───── Exercise material

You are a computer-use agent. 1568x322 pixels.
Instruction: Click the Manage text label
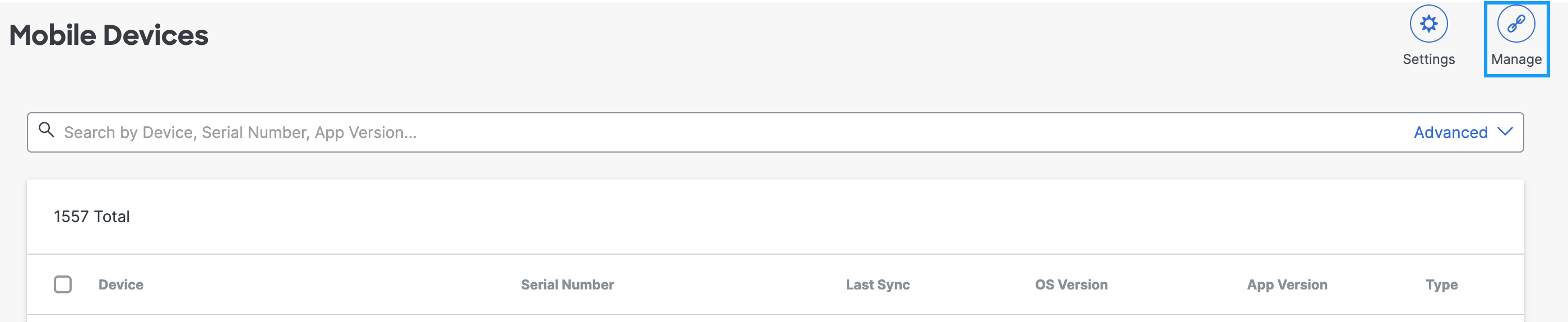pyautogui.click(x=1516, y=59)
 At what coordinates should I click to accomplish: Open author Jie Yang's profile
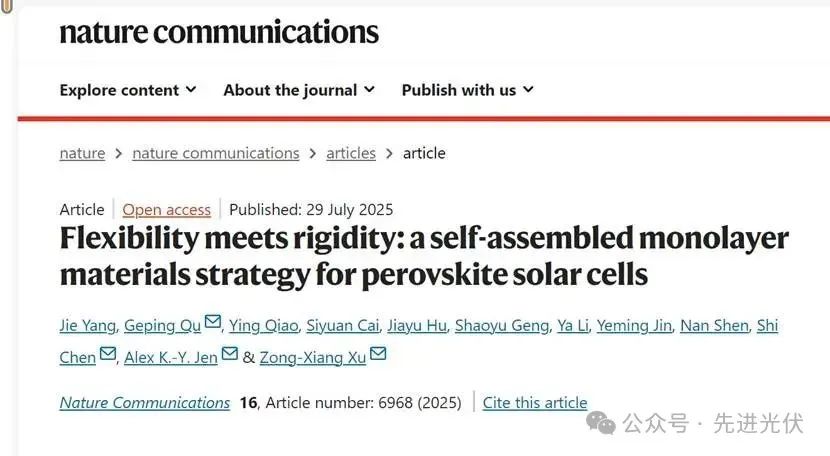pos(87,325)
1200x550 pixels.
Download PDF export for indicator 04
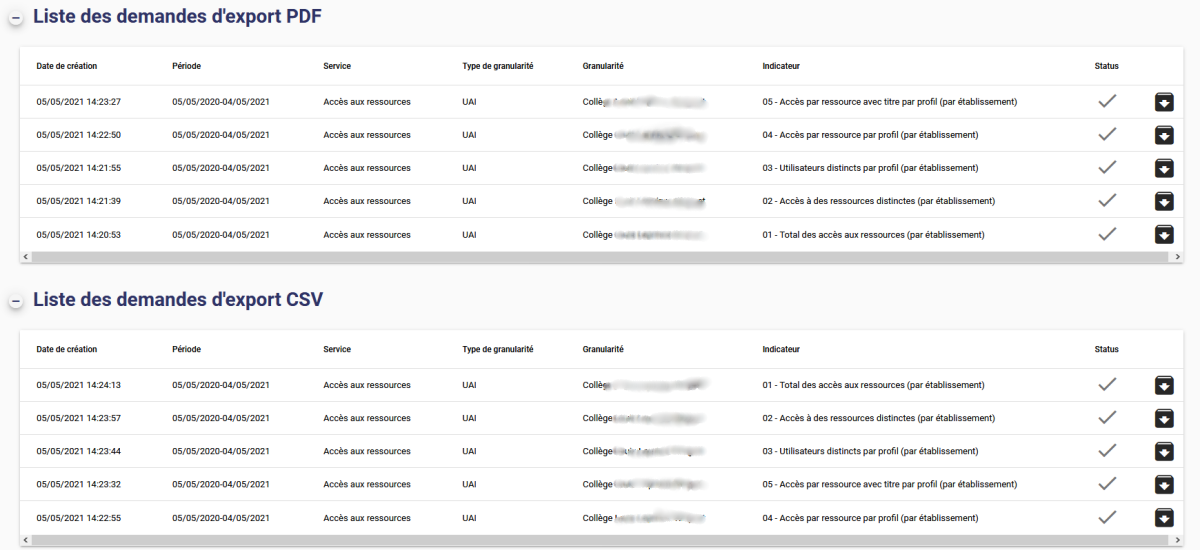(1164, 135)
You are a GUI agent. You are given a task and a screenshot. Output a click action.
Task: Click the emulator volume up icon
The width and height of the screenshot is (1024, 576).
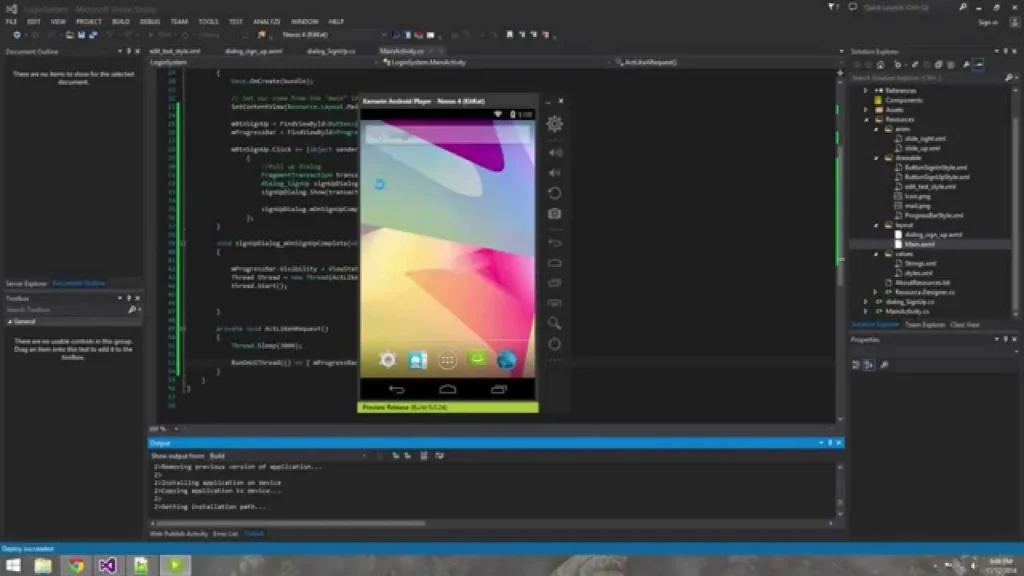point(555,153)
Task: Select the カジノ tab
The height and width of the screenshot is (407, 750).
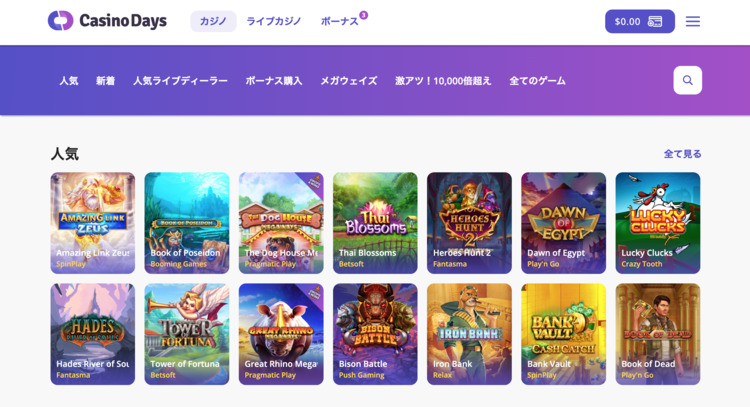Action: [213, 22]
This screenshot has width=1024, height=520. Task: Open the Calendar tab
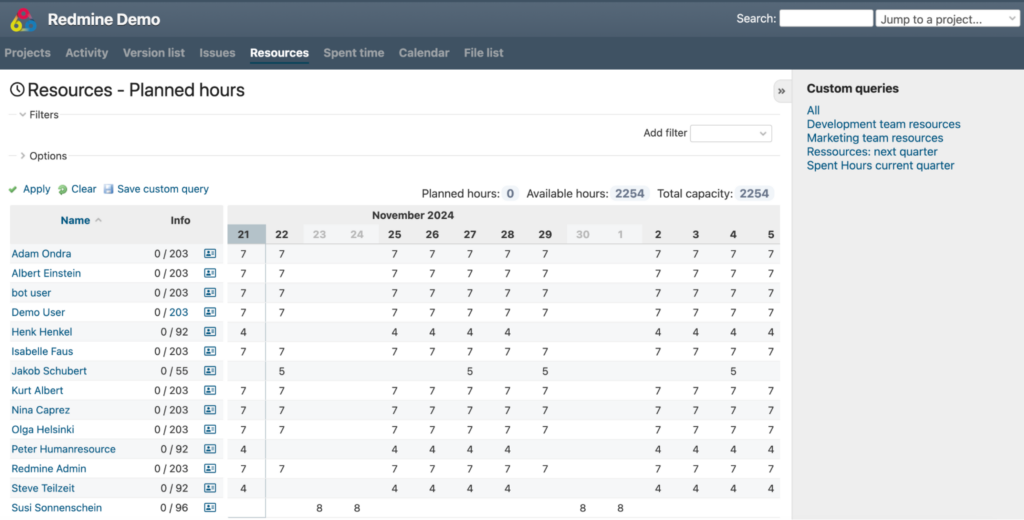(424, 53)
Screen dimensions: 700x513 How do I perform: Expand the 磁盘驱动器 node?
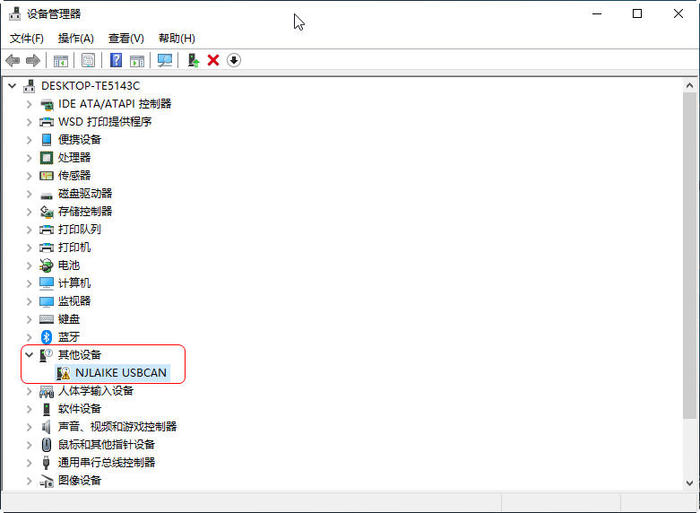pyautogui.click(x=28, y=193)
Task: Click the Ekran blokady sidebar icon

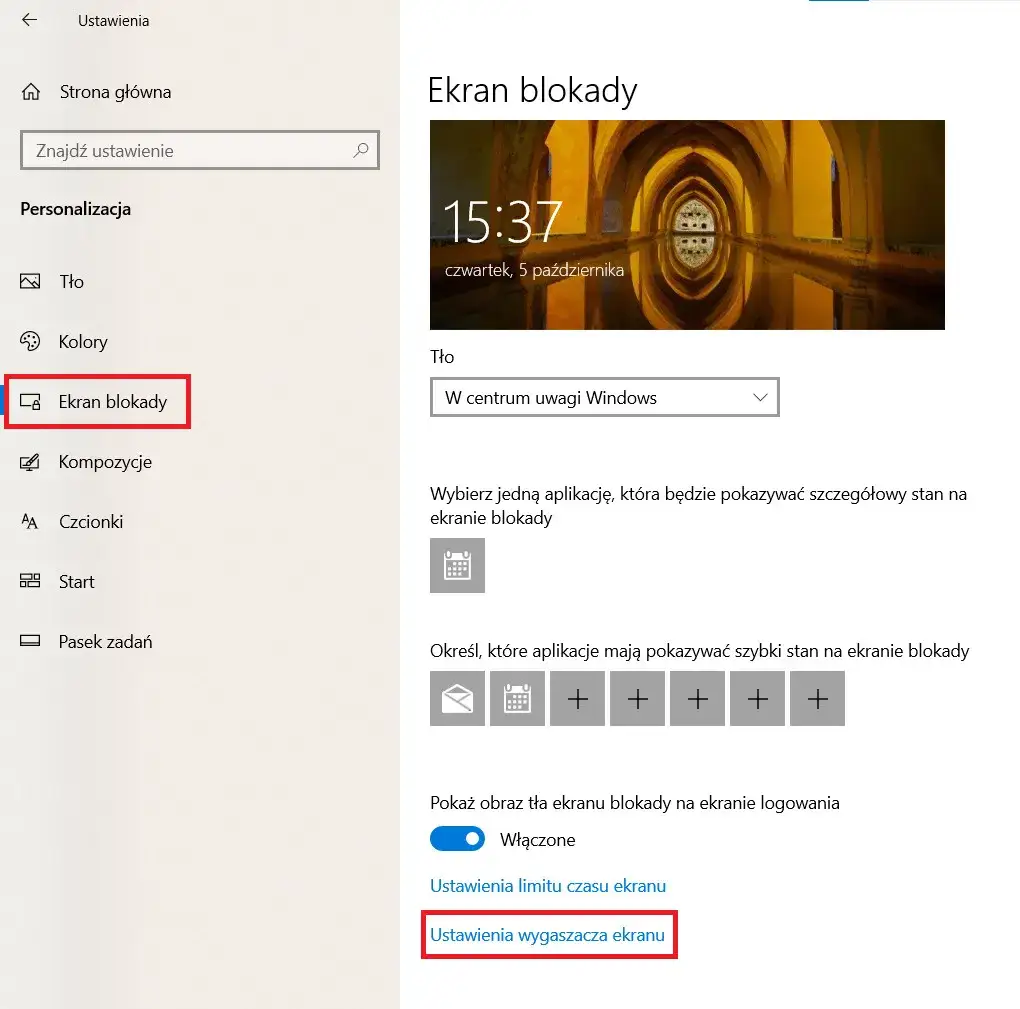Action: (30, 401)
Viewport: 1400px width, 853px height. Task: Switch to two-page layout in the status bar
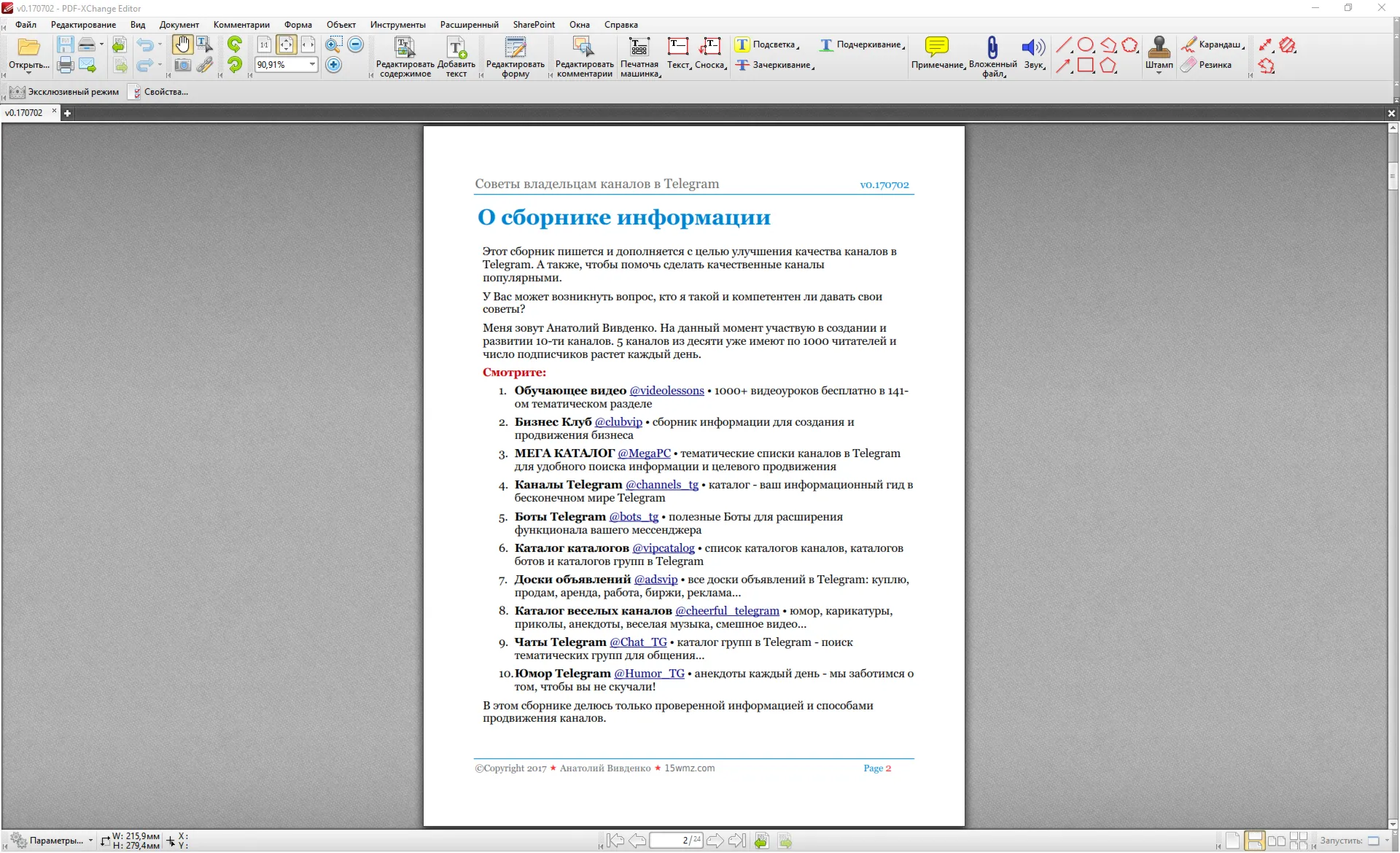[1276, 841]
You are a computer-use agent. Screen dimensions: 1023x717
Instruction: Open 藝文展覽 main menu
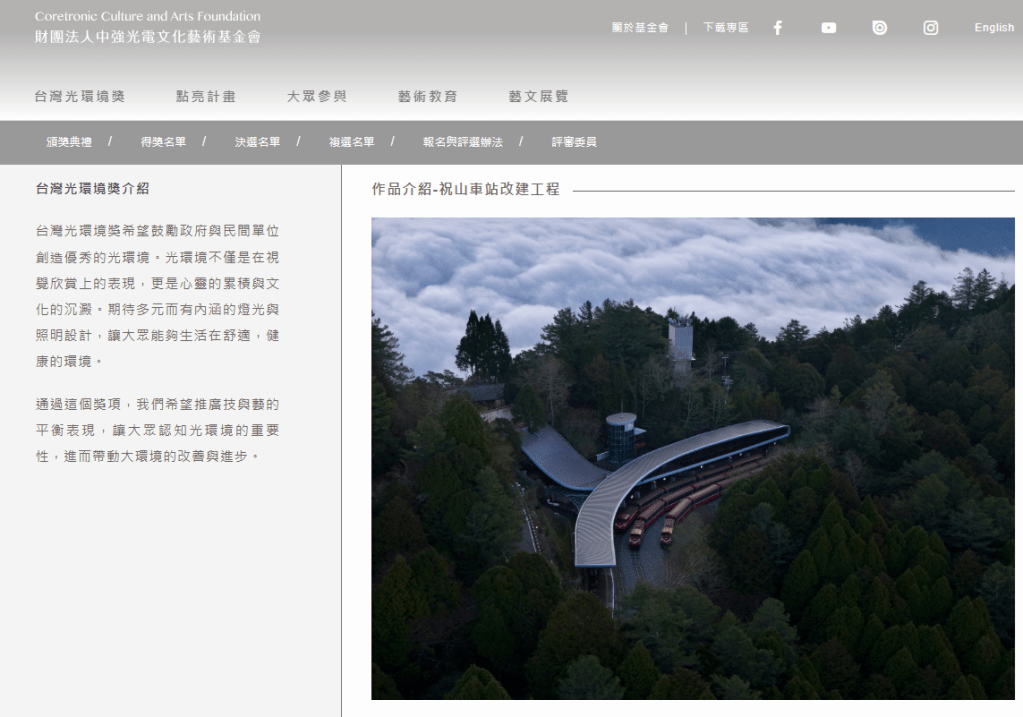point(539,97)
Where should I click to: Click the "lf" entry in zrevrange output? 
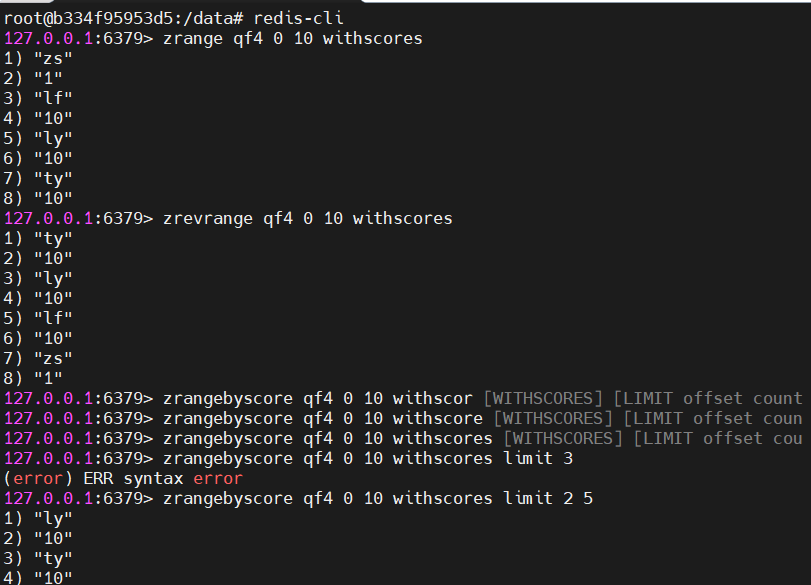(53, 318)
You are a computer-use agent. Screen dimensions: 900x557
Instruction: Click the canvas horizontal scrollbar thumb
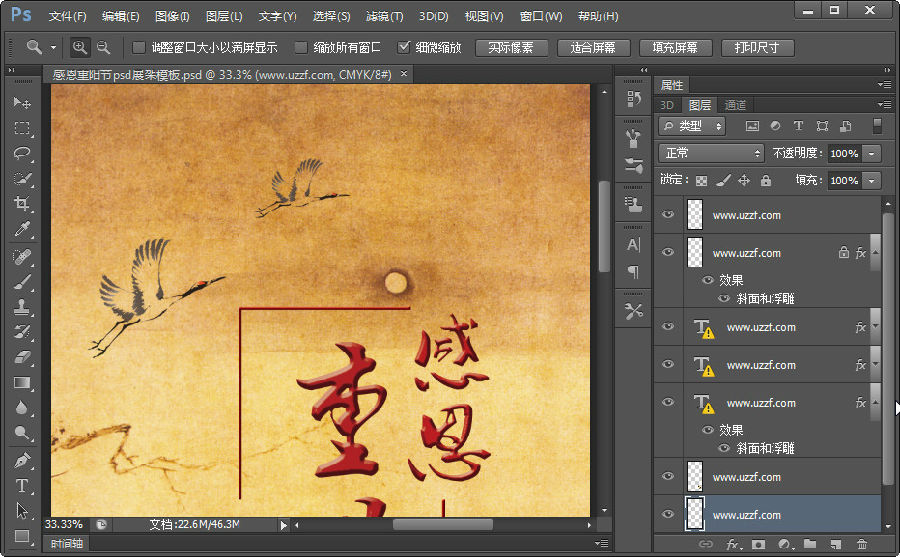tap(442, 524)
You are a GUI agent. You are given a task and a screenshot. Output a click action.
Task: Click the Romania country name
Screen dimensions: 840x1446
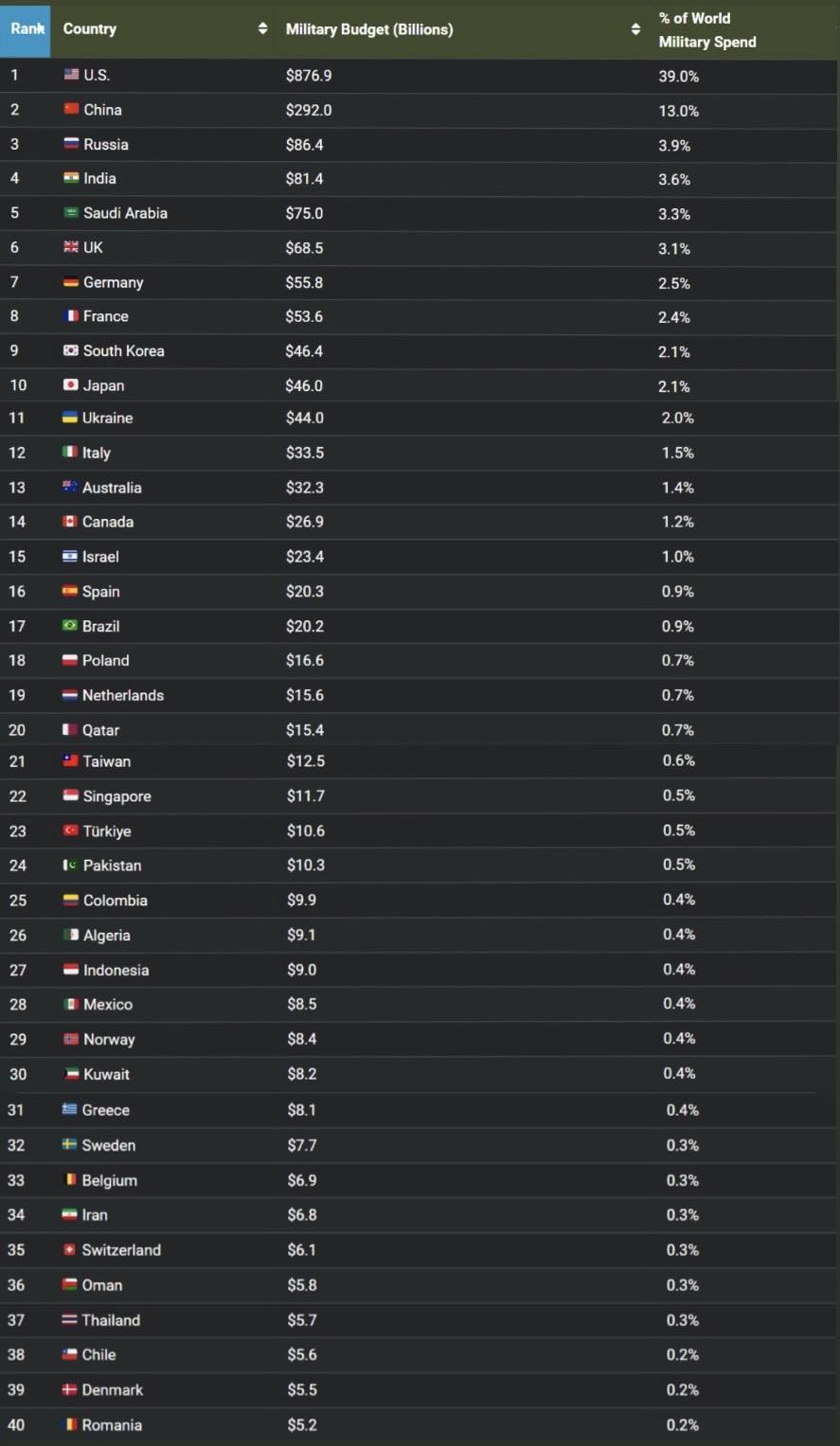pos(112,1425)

──────────

Your assignment. Copy only what lies between the line with "Download PDF export for indicator 04" and the line with "You are a computer-use agent. Screen dimensions: 900x557", those two lines included, exactly as given above; pictures stay out.

Task output.
Download PDF export for indicator 04
(1164, 135)
You are a GUI agent. You are given a task and a screenshot. Output a click action.
Task: Click the emulator volume up icon
The width and height of the screenshot is (1024, 576).
point(555,153)
Task: Select the カジノ tab
The height and width of the screenshot is (407, 750).
Action: [213, 22]
This screenshot has width=1024, height=520. Task: Open the Calendar tab
(424, 53)
Screen dimensions: 700x513 How do I perform: Expand the 磁盘驱动器 node?
pyautogui.click(x=28, y=193)
Task: Click the Ekran blokady sidebar icon

Action: (30, 401)
Viewport: 1400px width, 853px height. Task: Switch to two-page layout in the status bar
[1276, 841]
You are a computer-use agent. Screen dimensions: 1023x717
Instruction: Open 藝文展覽 main menu
point(539,97)
Where should I click to: Click the "lf" entry in zrevrange output? 
(53, 318)
You are a computer-use agent. Screen dimensions: 900x557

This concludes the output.